In a world where every screen and ad is personalised, manual review is no longer just slow, it's impossible. Haast is solving a multi-billion dollar bottleneck by turning compliance into an automated enabler. They are helping the world's leading brands unlock the full potential of GenAI without the looming threat of regulatory friction or brand damage. We are excited to partner with Haast as they reinvent AI-native compliance."

Airtree, which also joined the round, pointed to retention and customer expansion as signs of demand in a category where procurement cycles can be long and implementation complex.

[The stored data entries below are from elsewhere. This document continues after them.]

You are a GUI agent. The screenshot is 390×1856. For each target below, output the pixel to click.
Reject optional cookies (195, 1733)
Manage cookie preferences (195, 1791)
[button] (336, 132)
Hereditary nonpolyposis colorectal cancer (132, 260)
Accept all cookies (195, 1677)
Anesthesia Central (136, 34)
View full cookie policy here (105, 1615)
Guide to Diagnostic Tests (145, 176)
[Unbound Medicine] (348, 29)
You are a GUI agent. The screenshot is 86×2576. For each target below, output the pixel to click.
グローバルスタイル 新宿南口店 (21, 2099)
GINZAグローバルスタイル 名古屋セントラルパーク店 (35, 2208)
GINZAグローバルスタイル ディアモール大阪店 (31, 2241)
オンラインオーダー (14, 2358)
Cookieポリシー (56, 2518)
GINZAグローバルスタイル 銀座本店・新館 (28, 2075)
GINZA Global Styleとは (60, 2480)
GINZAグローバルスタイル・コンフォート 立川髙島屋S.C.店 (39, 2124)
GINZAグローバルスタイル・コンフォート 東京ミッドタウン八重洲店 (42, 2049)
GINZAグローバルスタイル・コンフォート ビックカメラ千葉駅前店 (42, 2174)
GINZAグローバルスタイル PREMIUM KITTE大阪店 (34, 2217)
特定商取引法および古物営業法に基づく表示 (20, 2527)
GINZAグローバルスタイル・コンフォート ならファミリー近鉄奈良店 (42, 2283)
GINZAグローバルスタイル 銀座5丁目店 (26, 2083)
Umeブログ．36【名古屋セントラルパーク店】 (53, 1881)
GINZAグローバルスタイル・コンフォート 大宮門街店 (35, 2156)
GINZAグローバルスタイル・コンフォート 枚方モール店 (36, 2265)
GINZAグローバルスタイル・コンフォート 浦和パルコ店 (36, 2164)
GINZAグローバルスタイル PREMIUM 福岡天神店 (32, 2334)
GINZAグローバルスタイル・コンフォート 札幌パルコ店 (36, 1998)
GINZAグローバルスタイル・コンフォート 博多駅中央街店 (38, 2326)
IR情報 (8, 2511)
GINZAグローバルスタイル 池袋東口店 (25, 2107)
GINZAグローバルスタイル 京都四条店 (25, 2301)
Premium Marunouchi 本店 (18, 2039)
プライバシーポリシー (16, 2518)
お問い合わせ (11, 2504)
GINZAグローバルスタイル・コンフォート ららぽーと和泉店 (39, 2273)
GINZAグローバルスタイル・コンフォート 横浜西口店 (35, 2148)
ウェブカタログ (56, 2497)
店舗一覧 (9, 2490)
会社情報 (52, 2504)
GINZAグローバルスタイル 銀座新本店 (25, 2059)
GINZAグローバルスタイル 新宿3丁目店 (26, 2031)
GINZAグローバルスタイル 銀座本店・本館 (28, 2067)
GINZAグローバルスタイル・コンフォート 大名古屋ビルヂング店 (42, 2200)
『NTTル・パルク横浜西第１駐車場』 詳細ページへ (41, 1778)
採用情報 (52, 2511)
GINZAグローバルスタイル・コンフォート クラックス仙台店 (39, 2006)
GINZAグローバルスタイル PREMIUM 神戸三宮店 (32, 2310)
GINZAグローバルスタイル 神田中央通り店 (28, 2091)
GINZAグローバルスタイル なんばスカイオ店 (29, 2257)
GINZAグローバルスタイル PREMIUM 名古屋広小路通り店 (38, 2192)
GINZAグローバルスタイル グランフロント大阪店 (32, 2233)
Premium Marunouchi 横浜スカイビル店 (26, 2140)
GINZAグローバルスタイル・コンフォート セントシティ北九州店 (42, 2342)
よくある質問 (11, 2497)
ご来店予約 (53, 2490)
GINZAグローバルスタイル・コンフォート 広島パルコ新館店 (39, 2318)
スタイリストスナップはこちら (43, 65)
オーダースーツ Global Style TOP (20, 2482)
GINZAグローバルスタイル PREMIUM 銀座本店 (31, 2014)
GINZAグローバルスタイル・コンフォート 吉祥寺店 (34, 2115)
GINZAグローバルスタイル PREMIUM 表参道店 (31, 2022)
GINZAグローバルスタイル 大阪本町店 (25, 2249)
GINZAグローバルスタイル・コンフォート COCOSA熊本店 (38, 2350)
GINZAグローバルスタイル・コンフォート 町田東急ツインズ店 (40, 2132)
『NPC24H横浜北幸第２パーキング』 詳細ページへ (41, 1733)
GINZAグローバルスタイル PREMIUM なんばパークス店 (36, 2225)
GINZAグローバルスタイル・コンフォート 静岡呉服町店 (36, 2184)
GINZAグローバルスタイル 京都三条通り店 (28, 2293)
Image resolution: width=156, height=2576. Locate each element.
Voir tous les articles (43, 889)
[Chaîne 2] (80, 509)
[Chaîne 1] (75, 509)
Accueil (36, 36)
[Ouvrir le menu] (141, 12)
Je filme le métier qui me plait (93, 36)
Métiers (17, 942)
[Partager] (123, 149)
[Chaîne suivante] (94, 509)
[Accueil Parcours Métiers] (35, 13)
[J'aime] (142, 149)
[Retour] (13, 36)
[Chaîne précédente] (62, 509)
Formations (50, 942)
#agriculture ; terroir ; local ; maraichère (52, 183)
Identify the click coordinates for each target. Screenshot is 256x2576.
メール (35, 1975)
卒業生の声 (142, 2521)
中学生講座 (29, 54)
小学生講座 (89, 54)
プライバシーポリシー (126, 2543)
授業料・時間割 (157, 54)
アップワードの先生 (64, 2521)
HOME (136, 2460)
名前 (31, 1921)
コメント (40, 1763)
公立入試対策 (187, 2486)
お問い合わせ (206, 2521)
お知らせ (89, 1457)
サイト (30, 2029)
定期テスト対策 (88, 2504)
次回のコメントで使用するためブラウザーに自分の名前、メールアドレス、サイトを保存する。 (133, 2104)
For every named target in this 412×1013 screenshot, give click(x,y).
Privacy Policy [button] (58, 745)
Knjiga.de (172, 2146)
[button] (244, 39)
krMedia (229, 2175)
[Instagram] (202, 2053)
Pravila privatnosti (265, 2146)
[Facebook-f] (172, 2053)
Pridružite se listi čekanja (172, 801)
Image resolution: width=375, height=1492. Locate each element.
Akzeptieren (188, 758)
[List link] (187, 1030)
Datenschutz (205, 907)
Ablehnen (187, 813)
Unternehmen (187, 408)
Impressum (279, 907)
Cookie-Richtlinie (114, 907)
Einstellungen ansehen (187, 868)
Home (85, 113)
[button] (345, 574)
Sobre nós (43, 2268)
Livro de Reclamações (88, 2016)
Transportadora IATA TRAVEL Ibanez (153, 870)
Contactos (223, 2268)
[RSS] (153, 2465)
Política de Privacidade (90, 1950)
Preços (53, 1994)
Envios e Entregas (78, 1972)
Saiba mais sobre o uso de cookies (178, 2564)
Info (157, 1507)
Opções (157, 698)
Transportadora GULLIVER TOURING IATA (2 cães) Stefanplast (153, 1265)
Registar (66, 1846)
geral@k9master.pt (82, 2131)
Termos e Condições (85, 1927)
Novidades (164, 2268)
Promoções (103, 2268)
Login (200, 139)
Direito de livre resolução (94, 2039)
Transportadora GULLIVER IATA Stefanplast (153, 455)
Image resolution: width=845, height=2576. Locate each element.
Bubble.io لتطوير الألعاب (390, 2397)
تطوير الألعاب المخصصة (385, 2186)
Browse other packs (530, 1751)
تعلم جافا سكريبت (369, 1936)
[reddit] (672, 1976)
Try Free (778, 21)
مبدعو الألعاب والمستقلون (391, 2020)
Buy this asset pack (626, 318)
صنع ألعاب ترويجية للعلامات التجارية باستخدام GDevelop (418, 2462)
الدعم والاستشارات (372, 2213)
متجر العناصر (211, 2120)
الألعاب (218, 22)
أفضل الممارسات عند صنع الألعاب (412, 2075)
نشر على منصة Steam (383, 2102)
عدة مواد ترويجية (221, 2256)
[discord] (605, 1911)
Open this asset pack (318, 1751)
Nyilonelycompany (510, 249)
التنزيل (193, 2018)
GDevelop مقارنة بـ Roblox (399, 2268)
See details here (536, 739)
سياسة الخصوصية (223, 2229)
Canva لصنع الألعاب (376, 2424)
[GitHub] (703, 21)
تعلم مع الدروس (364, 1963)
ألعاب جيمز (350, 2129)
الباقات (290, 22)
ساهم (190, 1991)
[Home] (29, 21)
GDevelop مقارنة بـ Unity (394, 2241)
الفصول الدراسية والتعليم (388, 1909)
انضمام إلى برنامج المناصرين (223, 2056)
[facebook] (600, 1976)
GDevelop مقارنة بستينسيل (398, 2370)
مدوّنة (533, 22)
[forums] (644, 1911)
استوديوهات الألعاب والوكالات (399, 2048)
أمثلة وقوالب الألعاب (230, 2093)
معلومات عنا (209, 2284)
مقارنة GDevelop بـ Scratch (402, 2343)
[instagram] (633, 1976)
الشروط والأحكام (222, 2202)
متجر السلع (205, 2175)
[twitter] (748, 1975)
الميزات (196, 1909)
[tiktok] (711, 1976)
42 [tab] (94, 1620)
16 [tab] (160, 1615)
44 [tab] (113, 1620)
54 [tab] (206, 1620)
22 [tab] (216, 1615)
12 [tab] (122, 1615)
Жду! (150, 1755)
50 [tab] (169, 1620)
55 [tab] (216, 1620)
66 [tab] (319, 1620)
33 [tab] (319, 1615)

"When we first met Haast, the customer feedback was astounding - customers were obsessed with the product and couldn't live without it," said Jackie Vullinghs, partner at Airtree. "In the last year, that love materialised in the numbers: zero churn and strong expansion with existing customers. It's testament to the execution of Kunal and the team in a complex, regulated market, allowing Haast to become the infrastructure layer for compliance in the enterprise."

Haast's funding round comes as businesses look for ways to put more controls around AI-generated material without slowing publishing and approval cycles. The company's pitch to customers and investors is that compliance is shifting from a separate review step to a built-in part of daily operations, supported by software that creates an audit trail of decisions.